Video Preview and Facial Recognition in Swift, Part 2: Saving a Photo with Overlays

This post continues my summary of lessons learned in implementing SwiftSquareCam, a Swift version of Apple’s SquareCam demo project. As described in my prior post, the original Objective-C code provided a number of core features:

– taking input from either the front or back cameras, if both are present, and providing the user with a switch to toggle between the two;

– displaying a live video preview image of the active camera’s view at any moment;

– implementing basic facial feature recognition and overlaying a rectangular box on faces in the live video preview; and

– taking pictures and saving them to camera roll with their overlays, if any.

Here I discuss how the last feature – taking pictures and saving them to the camera roll with overlays – was implemented in Swift. The overlays in this instance would be the rectangles, if any, bounding the faces recognized by Apple’s feature recognition API.

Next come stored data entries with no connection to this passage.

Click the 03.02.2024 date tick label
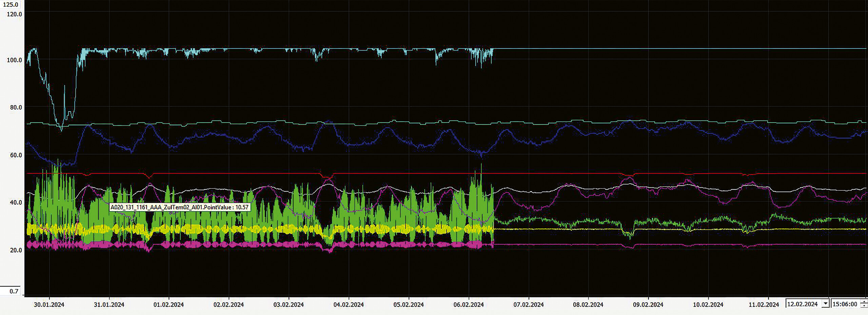The height and width of the screenshot is (315, 868). pos(289,304)
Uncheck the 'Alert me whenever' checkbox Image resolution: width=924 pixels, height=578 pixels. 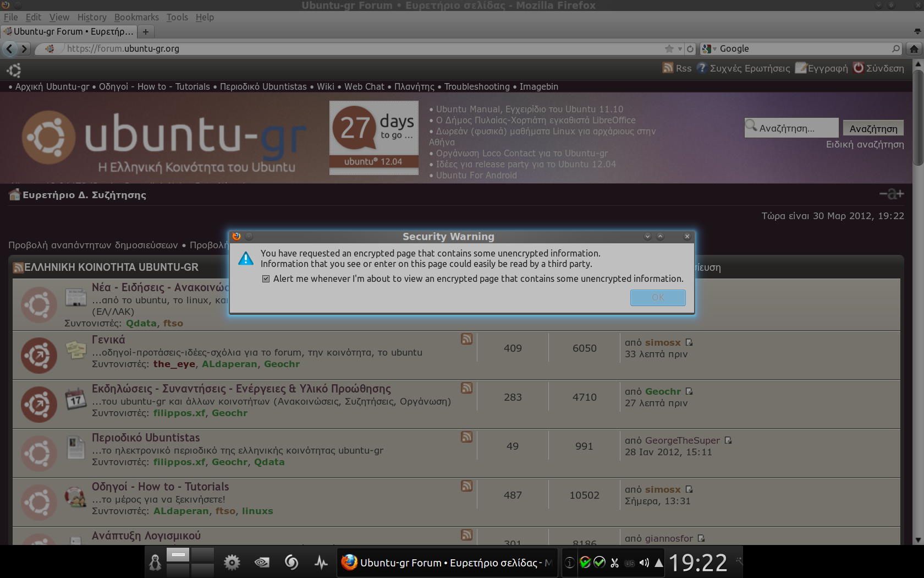tap(266, 279)
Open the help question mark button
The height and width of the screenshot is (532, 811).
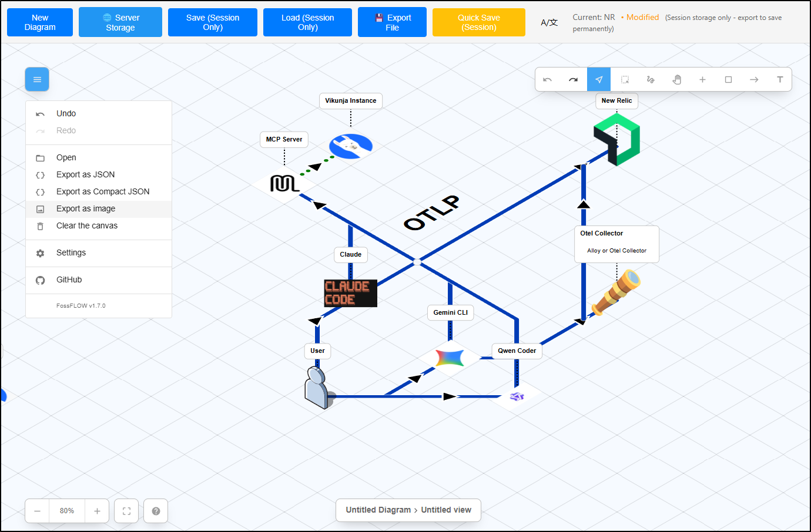coord(156,511)
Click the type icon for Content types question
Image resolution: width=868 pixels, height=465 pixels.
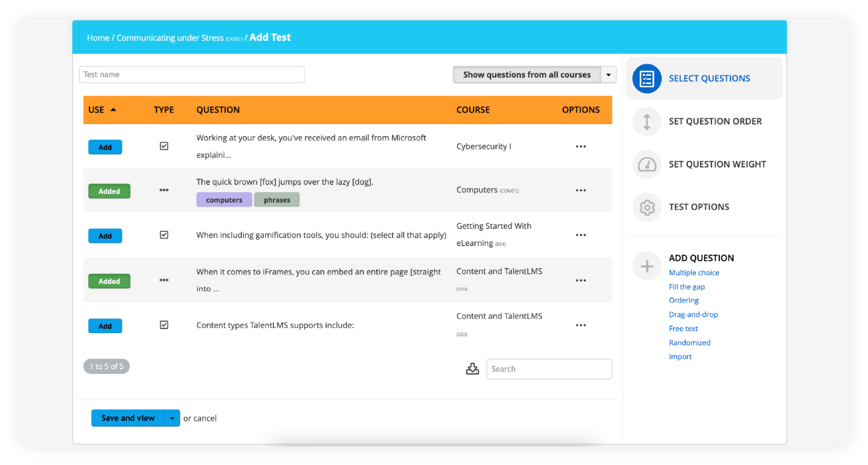click(164, 325)

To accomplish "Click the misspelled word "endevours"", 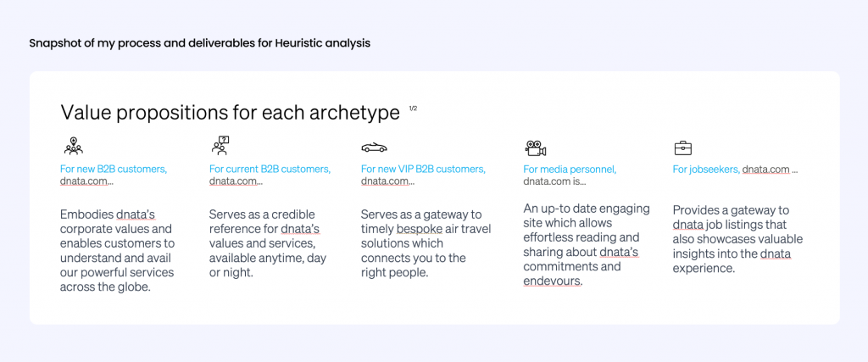I will tap(552, 281).
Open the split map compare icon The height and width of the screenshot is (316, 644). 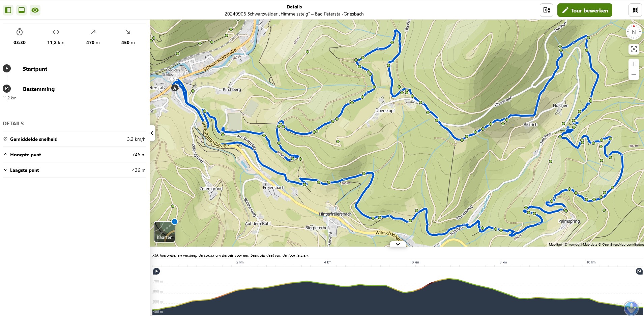tap(547, 10)
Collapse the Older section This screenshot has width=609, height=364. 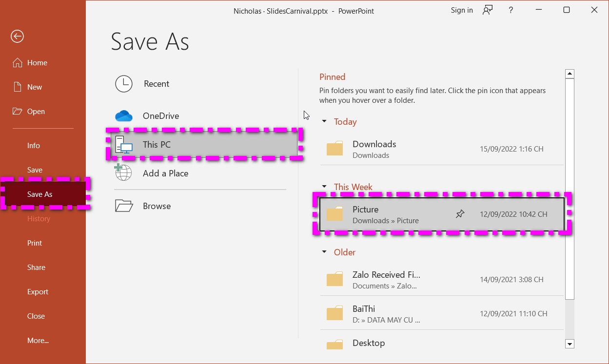[x=324, y=252]
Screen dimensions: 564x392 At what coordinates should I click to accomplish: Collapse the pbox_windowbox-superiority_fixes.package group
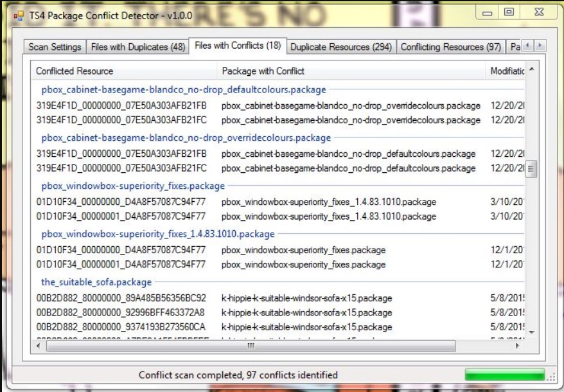tap(133, 186)
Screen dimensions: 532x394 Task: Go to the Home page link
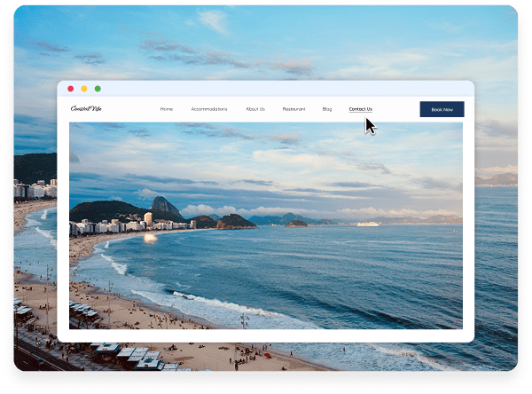167,109
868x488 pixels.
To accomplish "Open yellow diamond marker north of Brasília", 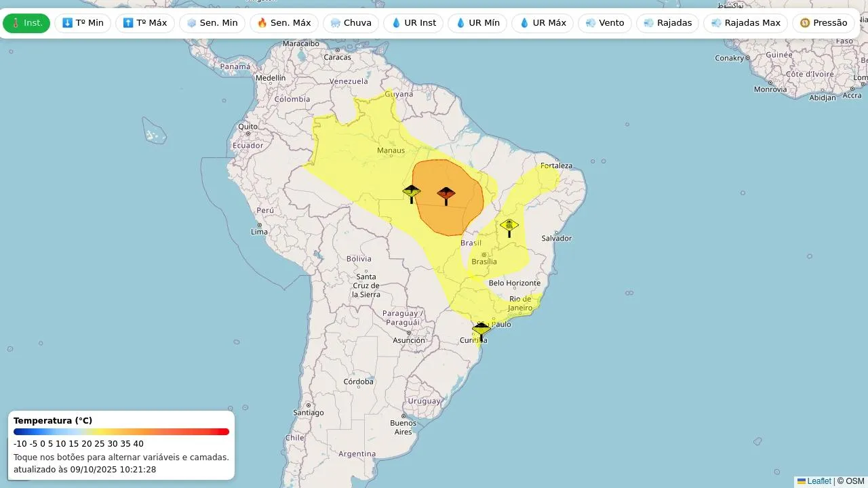I will [x=509, y=226].
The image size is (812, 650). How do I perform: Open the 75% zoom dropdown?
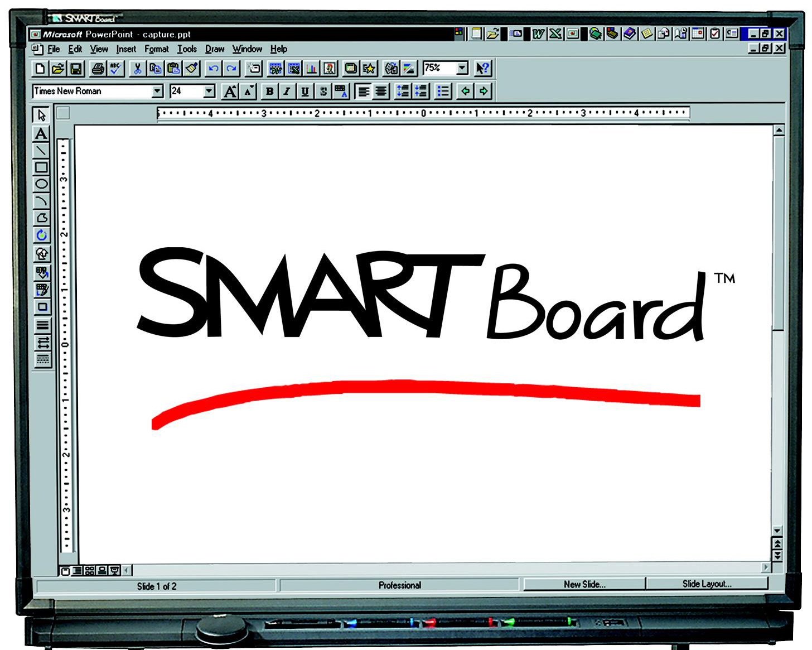click(x=462, y=68)
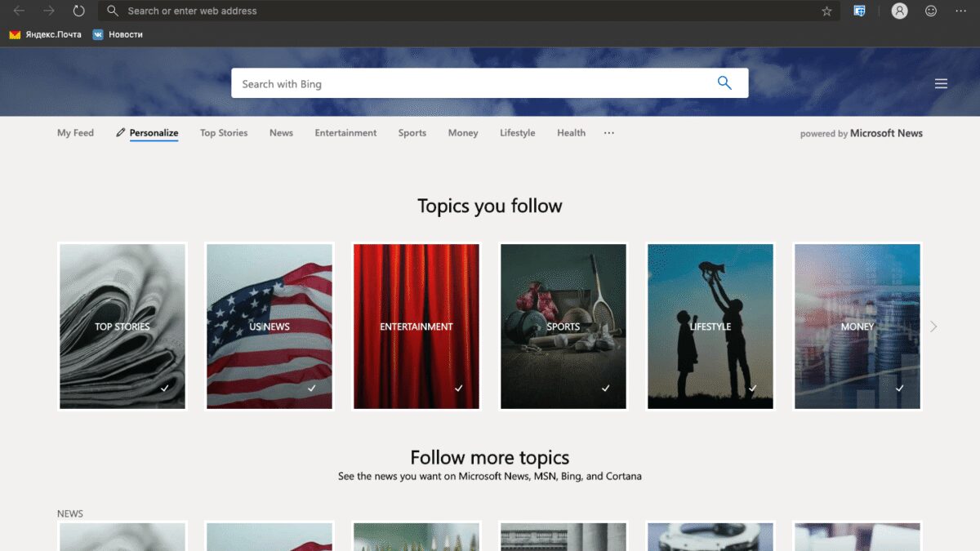Unfollow Top Stories via its checkmark
980x551 pixels.
pyautogui.click(x=165, y=389)
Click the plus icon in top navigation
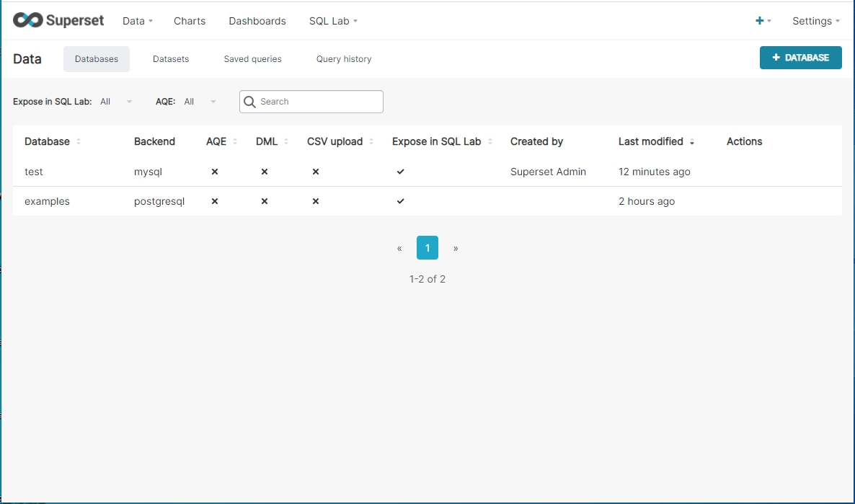The height and width of the screenshot is (504, 855). coord(760,21)
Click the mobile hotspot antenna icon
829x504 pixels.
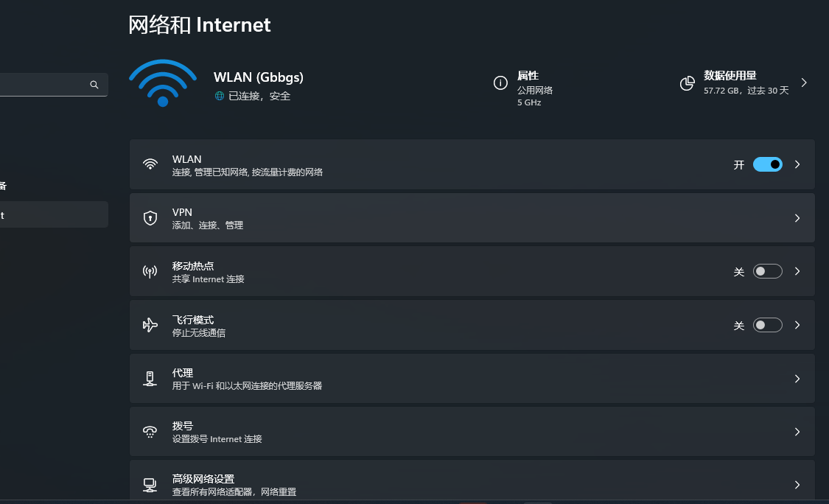pyautogui.click(x=150, y=272)
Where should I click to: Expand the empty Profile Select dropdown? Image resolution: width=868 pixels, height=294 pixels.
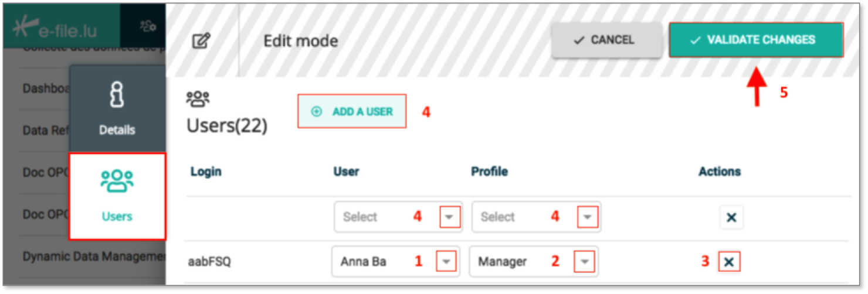tap(588, 217)
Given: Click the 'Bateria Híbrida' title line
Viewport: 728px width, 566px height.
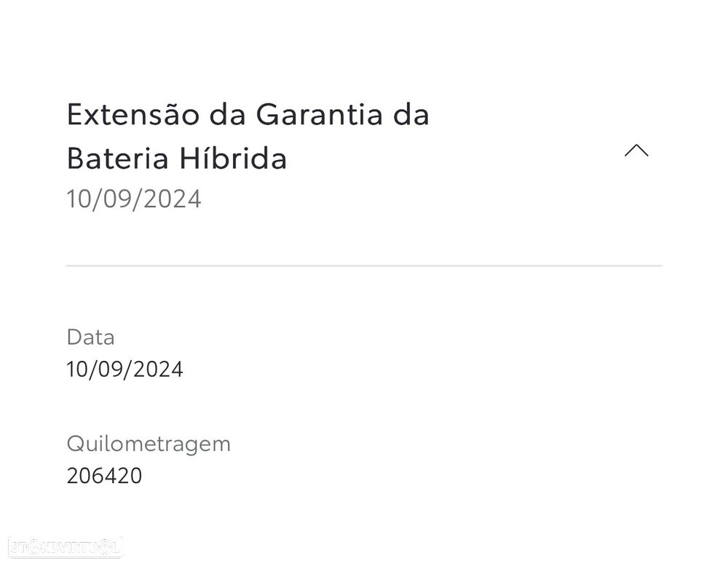Looking at the screenshot, I should (x=177, y=159).
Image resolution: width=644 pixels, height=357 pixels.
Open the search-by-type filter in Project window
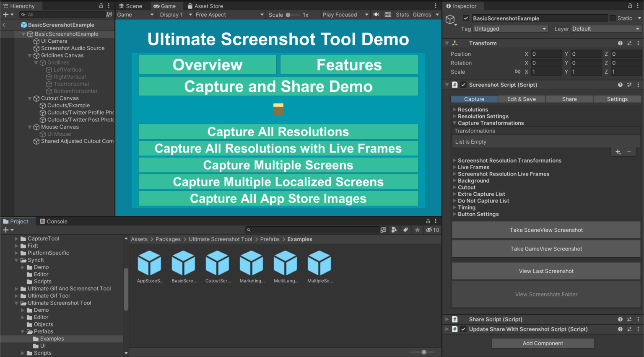coord(394,230)
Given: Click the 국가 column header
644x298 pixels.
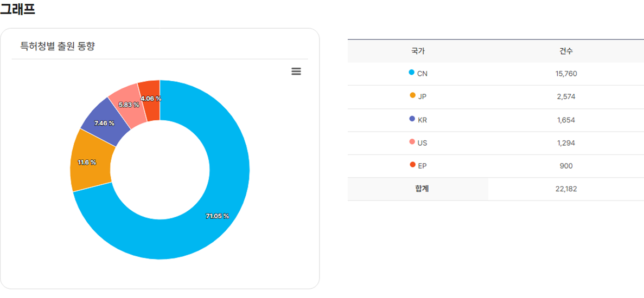Looking at the screenshot, I should (418, 51).
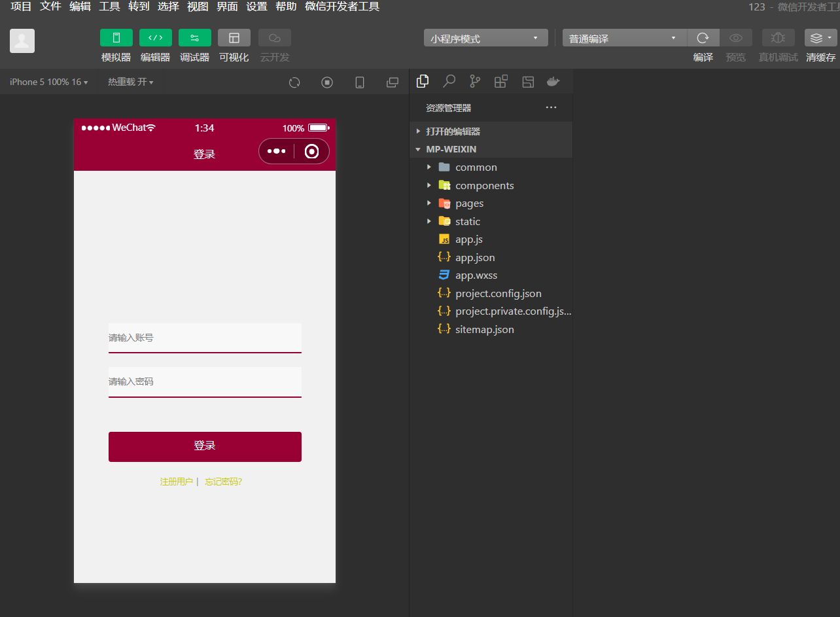Screen dimensions: 840x617
Task: Open the 小程序模式 dropdown
Action: coord(485,39)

Saving the Still Image from Video Input in Objective-C

In the event that face detection is not enabled, or if it is enabled but no faces are detected, saving the still image to the camera roll is relatively simple. The process of capturing a still image from a video input connection using the AVFoundation API is described in several of the help files and articles. See, e.g., How to capture video frames from the camera as images using AV Foundation on iOS.

However, if overlays are detected, there is additional work to do using the CoreGraphics API. In short, the process is as follows:

  1. The still image is acquired from the video input as in the trivial case.
  2. The facial recognition engine is run on the acquired frame.
  3. A new bitmap context is created and the still image is drawn into the new bitmap context as background.
  4. Overlays corresponding to the recognized faces are drawn into the new bitmap context “on top.”
  5. The image from the new bitmap context is saved to the camera roll.

Again, much of the port from Objective-C to Swift was straightforward, primarily because the various API calls worked nearly identically from the two languages. However, the following code (edited for brevity) presented a minor conundrum:

CGDataProviderRef provider = NULL;
CGImageRef image = NULL;
* * * 
CVPixelBufferLockBaseAddress( pixelBuffer, 0 );
provider = CGDataProviderCreateWithData( (void *)pixelBuffer, sourceBaseAddr, sourceRowBytes * height, ReleaseCVPixelBuffer);
image = CGImageCreate(width, height, 8, 32, sourceRowBytes, colorspace, bitmapInfo, provider, NULL, true, kCGRenderingIntentDefault);

The above code uses the CGDataProvider API to bootstrap creation of a new CGImage corresponding to pixelBuffer (of type CVPixelBufferRef), which itself holds the captured video frame’s data. Note that there is a call to CVPixelBufferLockBaseAddress(), but not corresponding call to CVPixelBufferUnlockBaseAddress(). The last parameter of CGDataProviderCreateWithData is a C-function pointer to another function to be called upon the release of pixelBuffer, ReleaseCVPixelBuffer. It is in this callback function that the SquareCam program calls CVPixelBufferUnlockBaseAddress (and also releases the CVPixelBufferRef).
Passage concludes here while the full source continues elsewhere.